Regardless of what company’s behind the innovation, looking ahead, the implications are profound. Deep Research redefines how we approach problem-solving in data science and beyond. It democratizes access to high-quality research by lowering the barrier to entry—whether you’re a seasoned expert or just starting out. As these systems improve, we might soon see research assistants embedded directly in our development environments, ready to pull insights from the latest publications or internal data stores on demand. Paired with AI agents that can take real-world action with increasing reliability, tools like Deep Research will enable more and more human abilities to be augmented and more routine work automated. The implications are profound and I encourage you to take advantage of this unique moment in human history to consider how the increasingly capable autonomous systems of the coming years could improve your life and the lives of those around you, including on socially-beneficial projects and plain old commercially impactful ones.
Today, there are of course still some limitations to be aware of. Like any LLM-based tool, Deep Research could hallucinate or make incorrect references although I haven’t caught any of these myself yet and OpenAI’s internal evaluations apparently show markedly lower hallucination rates than any of their previous models. The biggest risk to you is that Deep Research could present rumor as authoritative fact, but OpenAI is aware of this occasional issue and you can anticipate that in the coming months and years this overconfidence problem will become vanishingly rare.
So, what’s the catch? Well, Deep Research is expensive. I’m paying $200/month as a Pro user to get 100 queries per month so a little over 3 queries per day. As OpenAI figure out engineering efficiencies and how to use small models like o3-mini more effectively for Deep Research, you can anticipate that more and more Deep Research queries per month will be available to all paying users and, eventually it may be available for free like Perplexity’s Deep Research as well.

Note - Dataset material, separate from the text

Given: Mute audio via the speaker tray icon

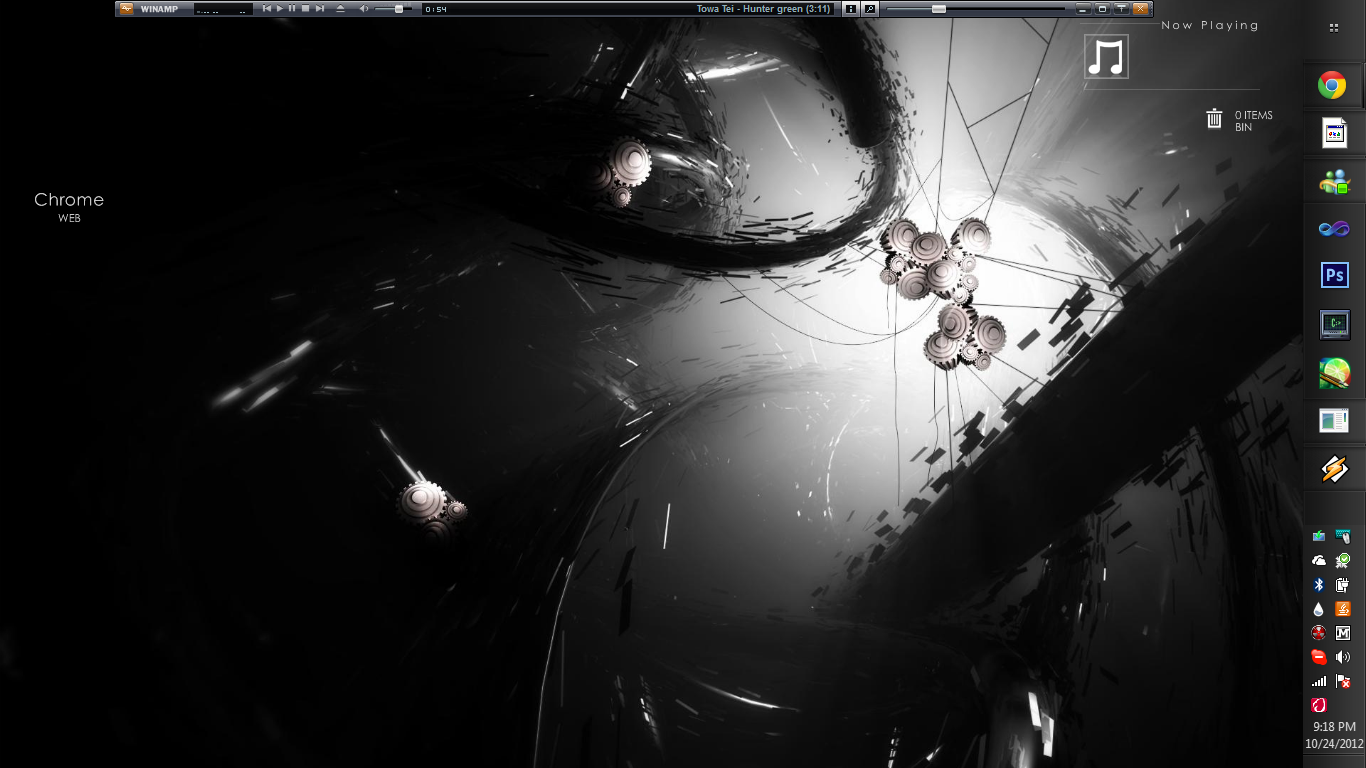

In summary, OpenAI’s Deep Research is transforming the research process by automating the heavy lifting of information gathering, analysis, and synthesis. With its impressive benchmark performance on Humanity’s Last Exam, transparent chain-of-thought, and iterative reasoning process, it provides a level of depth and reliability that stands out against competitors like Google’s Gemini and Perplexity’s quick snapshots. As we continue integrating AI into our workflows, tools like these will be key in turning raw data into actionable insights—empowering us to push the boundaries of innovation in data science.